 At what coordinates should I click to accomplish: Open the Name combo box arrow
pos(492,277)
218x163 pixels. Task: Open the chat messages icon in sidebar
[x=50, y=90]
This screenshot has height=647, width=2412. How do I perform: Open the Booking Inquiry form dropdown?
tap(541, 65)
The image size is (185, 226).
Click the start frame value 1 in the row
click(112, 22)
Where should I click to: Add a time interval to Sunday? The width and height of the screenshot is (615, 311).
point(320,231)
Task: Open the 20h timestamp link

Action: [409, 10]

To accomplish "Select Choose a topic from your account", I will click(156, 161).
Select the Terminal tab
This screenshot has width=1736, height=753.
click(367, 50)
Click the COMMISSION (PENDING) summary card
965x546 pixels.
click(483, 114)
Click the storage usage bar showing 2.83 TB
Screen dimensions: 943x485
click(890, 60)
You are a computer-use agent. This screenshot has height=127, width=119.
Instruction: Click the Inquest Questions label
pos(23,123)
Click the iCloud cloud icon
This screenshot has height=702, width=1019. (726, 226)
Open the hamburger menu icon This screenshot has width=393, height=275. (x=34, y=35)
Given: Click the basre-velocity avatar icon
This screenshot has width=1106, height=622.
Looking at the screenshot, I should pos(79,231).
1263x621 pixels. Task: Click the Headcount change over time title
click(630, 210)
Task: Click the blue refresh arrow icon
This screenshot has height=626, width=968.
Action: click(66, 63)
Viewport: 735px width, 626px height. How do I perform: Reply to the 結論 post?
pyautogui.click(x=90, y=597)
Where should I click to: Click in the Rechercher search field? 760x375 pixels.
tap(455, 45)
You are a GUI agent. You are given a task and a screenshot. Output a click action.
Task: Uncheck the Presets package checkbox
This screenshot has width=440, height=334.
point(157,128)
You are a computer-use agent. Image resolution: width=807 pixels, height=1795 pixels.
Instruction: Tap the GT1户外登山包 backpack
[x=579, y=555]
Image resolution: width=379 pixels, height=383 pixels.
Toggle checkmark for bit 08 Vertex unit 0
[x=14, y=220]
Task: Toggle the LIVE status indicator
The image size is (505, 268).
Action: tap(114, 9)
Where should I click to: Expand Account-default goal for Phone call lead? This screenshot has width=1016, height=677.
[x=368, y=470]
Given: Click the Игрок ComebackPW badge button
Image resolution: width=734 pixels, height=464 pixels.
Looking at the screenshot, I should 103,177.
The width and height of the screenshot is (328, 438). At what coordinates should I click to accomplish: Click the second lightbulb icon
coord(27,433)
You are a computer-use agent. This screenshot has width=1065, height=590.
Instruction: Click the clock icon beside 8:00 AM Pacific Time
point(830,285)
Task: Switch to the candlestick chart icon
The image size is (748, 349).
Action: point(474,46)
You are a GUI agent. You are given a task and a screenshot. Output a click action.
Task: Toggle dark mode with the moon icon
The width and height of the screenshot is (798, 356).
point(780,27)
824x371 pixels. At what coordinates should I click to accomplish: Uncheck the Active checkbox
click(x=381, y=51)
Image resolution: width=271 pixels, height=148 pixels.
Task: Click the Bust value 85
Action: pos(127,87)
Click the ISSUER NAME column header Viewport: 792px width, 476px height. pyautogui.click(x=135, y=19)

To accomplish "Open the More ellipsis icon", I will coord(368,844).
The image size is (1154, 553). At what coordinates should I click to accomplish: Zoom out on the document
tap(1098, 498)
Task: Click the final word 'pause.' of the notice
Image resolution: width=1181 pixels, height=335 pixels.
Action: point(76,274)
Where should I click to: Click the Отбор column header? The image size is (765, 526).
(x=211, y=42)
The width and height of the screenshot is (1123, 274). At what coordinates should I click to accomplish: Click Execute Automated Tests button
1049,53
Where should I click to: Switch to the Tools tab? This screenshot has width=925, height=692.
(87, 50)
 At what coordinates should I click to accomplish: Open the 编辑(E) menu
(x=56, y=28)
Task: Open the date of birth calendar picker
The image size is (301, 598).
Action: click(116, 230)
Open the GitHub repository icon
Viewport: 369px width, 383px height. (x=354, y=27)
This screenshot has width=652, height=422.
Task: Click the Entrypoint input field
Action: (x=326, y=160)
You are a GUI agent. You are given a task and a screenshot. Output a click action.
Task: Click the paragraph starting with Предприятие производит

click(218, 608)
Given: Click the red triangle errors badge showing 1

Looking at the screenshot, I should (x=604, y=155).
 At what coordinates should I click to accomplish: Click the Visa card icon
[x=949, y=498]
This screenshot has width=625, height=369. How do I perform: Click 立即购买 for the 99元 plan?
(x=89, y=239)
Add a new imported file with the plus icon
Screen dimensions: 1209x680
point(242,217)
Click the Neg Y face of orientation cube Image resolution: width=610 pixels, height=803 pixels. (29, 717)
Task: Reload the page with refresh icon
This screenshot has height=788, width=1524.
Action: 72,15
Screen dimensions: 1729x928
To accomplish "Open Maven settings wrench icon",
----------
Please copy every line of the material exactly.

 At what coordinates should I click to accomplish: Open the Name combo box arrow
pos(492,277)
218x163 pixels. Task: Open the chat messages icon in sidebar
[x=50, y=90]
This screenshot has height=647, width=2412. How do I perform: Open the Booking Inquiry form dropdown?
tap(541, 65)
The image size is (185, 226).
Click the start frame value 1 in the row
click(112, 22)
Where should I click to: Add a time interval to Sunday? The width and height of the screenshot is (615, 311).
point(320,231)
Task: Open the 20h timestamp link

Action: [409, 10]

To accomplish "Select Choose a topic from your account", I will click(156, 161).
Select the Terminal tab
This screenshot has width=1736, height=753.
click(367, 50)
Click the COMMISSION (PENDING) summary card
965x546 pixels.
click(483, 114)
Click the storage usage bar showing 2.83 TB
Screen dimensions: 943x485
click(890, 60)
You are a computer-use agent. This screenshot has height=127, width=119.
Instruction: Click the Inquest Questions label
pos(23,123)
Click the iCloud cloud icon
This screenshot has height=702, width=1019. (726, 226)
Open the hamburger menu icon This screenshot has width=393, height=275. (x=34, y=35)
Given: Click the basre-velocity avatar icon
This screenshot has width=1106, height=622.
Looking at the screenshot, I should pos(79,231).
1263x621 pixels. Task: Click the Headcount change over time title
click(630, 210)
Task: Click the blue refresh arrow icon
This screenshot has height=626, width=968.
Action: click(66, 63)
Viewport: 735px width, 626px height. How do I perform: Reply to the 結論 post?
pyautogui.click(x=90, y=597)
Where should I click to: Click in the Rechercher search field? 760x375 pixels.
tap(455, 45)
You are a GUI agent. You are given a task and a screenshot. Output a click action.
Task: Uncheck the Presets package checkbox
This screenshot has width=440, height=334.
point(157,128)
You are a computer-use agent. Image resolution: width=807 pixels, height=1795 pixels.
Instruction: Tap the GT1户外登山包 backpack
[x=579, y=555]
Image resolution: width=379 pixels, height=383 pixels.
Toggle checkmark for bit 08 Vertex unit 0
[x=14, y=220]
Task: Toggle the LIVE status indicator
The image size is (505, 268).
Action: tap(114, 9)
Where should I click to: Expand Account-default goal for Phone call lead? This screenshot has width=1016, height=677.
[x=368, y=470]
Given: Click the Игрок ComebackPW badge button
Image resolution: width=734 pixels, height=464 pixels.
Looking at the screenshot, I should 103,177.
The width and height of the screenshot is (328, 438). At what coordinates should I click to accomplish: Click the second lightbulb icon
coord(27,433)
You are a computer-use agent. This screenshot has width=1065, height=590.
Instruction: Click the clock icon beside 8:00 AM Pacific Time
point(830,285)
Task: Switch to the candlestick chart icon
The image size is (748, 349).
Action: point(474,46)
You are a GUI agent. You are given a task and a screenshot. Output a click action.
Task: Toggle dark mode with the moon icon
The width and height of the screenshot is (798, 356).
point(780,27)
824x371 pixels. At what coordinates should I click to accomplish: Uncheck the Active checkbox
click(x=381, y=51)
Image resolution: width=271 pixels, height=148 pixels.
Task: Click the Bust value 85
Action: pos(127,87)
Click the ISSUER NAME column header Viewport: 792px width, 476px height. pyautogui.click(x=135, y=19)

To accomplish "Open the More ellipsis icon", I will coord(368,844).
The image size is (1154, 553). At what coordinates should I click to accomplish: Zoom out on the document
tap(1098, 498)
Task: Click the final word 'pause.' of the notice
Image resolution: width=1181 pixels, height=335 pixels.
Action: point(76,274)
Where should I click to: Click the Отбор column header? The image size is (765, 526).
(x=211, y=42)
The width and height of the screenshot is (1123, 274). At what coordinates should I click to accomplish: Click Execute Automated Tests button
1049,53
Where should I click to: Switch to the Tools tab? This screenshot has width=925, height=692.
(87, 50)
 At what coordinates should I click to accomplish: Open the 编辑(E) menu
(x=56, y=28)
Task: Open the date of birth calendar picker
The image size is (301, 598).
Action: click(116, 230)
Open the GitHub repository icon
Viewport: 369px width, 383px height. (x=354, y=27)
This screenshot has width=652, height=422.
Task: Click the Entrypoint input field
Action: (x=326, y=160)
You are a GUI agent. You are given a task and a screenshot. Output a click action.
Task: Click the paragraph starting with Предприятие производит

click(218, 608)
Given: Click the red triangle errors badge showing 1

Looking at the screenshot, I should (x=604, y=155).
 At what coordinates should I click to accomplish: Click the Visa card icon
[x=949, y=498]
This screenshot has width=625, height=369. How do I perform: Click 立即购买 for the 99元 plan?
(x=89, y=239)
Add a new imported file with the plus icon
Screen dimensions: 1209x680
point(242,217)
Click the Neg Y face of orientation cube Image resolution: width=610 pixels, height=803 pixels. (29, 717)
Task: Reload the page with refresh icon
This screenshot has height=788, width=1524.
Action: 72,15
Screen dimensions: 1729x928
To accomplish "Open Maven settings wrench icon",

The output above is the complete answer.